No doubt, the size of the assumed URR can have a large effect on the date of the peak. But equally so can the values for the rate of oil production growth and decline which determine the symmetry of the production curve. A higher rate on the decline side creates a production curve skewed to the right, and vice versa.

It was with this in mind that researchers at the US Energy Information Administration (EIA) attempted to use mathematical modelling to predict a date for a peak in global oil production1 (see Fig. 1). For the sake of simplicity we’ll consider their analysis, and some others, with a mid-range estimation of URR of 3000 Gb. For a realistic growth rate of 2% annually they made a prediction of a peak in 2037. In doing this they made an assumption of a reserves to production ratio of 10 (i.e. decline rate of 10% annually), which was based on US historical production experience.

However, the decline rate assumptions by the EIA researchers left them open to criticism by later modellers as being unacceptably high. This was because the US decline rate they used was based on proven reserves and not on the larger estimations for URR for the US. These researchers claimed that the decline rate in reality should have been much lower. This would have, in effect, shifted the estimated peak prediction years earlier.

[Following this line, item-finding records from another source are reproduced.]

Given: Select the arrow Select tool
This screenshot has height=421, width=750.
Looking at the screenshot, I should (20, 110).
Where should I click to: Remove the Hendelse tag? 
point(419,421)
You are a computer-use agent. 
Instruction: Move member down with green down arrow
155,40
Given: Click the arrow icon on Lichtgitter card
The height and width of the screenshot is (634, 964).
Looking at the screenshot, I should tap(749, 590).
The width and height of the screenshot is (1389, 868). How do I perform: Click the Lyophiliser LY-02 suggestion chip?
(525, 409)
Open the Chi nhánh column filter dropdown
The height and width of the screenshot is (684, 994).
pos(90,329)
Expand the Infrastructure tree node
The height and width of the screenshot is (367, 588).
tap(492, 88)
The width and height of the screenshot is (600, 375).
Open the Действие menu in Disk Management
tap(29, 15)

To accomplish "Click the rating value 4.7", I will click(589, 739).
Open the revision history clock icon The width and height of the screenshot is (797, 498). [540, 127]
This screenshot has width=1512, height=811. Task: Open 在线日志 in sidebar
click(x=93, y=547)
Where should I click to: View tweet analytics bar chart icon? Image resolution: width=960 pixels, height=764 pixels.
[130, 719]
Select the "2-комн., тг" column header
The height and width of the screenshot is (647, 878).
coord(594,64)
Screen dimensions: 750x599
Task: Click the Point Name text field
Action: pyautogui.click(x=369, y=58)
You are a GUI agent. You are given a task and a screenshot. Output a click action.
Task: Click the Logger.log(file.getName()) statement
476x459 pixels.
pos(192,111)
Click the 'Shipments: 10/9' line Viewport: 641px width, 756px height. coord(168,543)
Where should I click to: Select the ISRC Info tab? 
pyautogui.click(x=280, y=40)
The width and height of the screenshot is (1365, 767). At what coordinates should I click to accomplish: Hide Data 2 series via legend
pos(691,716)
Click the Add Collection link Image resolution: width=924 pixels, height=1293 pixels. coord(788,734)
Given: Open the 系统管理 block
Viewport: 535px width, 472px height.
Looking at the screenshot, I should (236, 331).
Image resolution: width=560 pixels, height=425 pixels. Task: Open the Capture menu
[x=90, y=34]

More recent analyses have instead been based on various growth and decline rates, leading to a range of prediction dates for a peak in production. For simplicity, and to enable a comparison among these and the earlier EIA model, we’ll keep our assumption of a URR of approximately 3000 Gb and a growth rate of around 2%. This growth rate is close to that observed globally so far. When we make these less restrictive assumptions and use decline rates realistically varying from 2 – 6%, we get a time range of 2019 – 20262 and 2013 – 20333 from the two studies, respectively (see Fig. 2).

These results cast a different light, not only on the prediction of a peak in oil production, but indeed on our ability to precisely predict the date. It is worth noting that many early peak oil predictions have been based on symmetrical production curves where production growth and decline rates were equal. This is a reasonable assumption for prediction when the actual future values for these rates are unknown. However, in reality, production curves are rarely symmetrical.

Related to these comments, an analysis by HSBC Bank in 2016 indicated that, due to the nature of oil production where larger fields are exploited first, later decline rates may be higher than those used in symmetrical Hubbert modelling. Their conclusion was that they may in fact be 6% on average. So, whereas a prediction of 2037 based on a 10% decline rate for mid-range URR may be improbably late, a prediction before 2020 based on relatively low decline rates may be improbably early. One of the above studies showed that of 64 global production scenarios 53 gave a peak before 20302, so we can be reasonably confident of a peak before then.

Admittedly, the above interpretation of these studies is a simplification, but it does illustrate a couple of points. Firstly, for any given assumption of URR, there can be a large range of predicted global production dates dependent on the assumptions of growth and decline rates that were made. Hence, we should not expect a punctual prediction of a peak date due to the large errors inherent not only on our limited knowledge of URR, but also production, which may affect the real date by many years.

Additionally, it also explains the large gap in a date made for peak oil by different researchers, public energy agencies and informed commentators. So our impatient holidaymakers may have to patiently wait a little longer for the reality of peak oil in a finite world!


  1. Wood J.H., Long G.R. and Morehouse D.F. (2004). Long-term world oil supply scenarios: the future is neither as bleak or rosy as some assert. Energy Information Administration.
  2. Kaufmann R.K. and Shiers L.D. Alternatives to conventional crude oil: When, how quickly, and market driven? Ecological Economics 67: 405 – 411.
  3. Sorrell S., Miller R., Bentley R. and Speirs J. (2010). Oil futures: A comparison of global supply forecasts. Energy Policy 38: 4990–5003.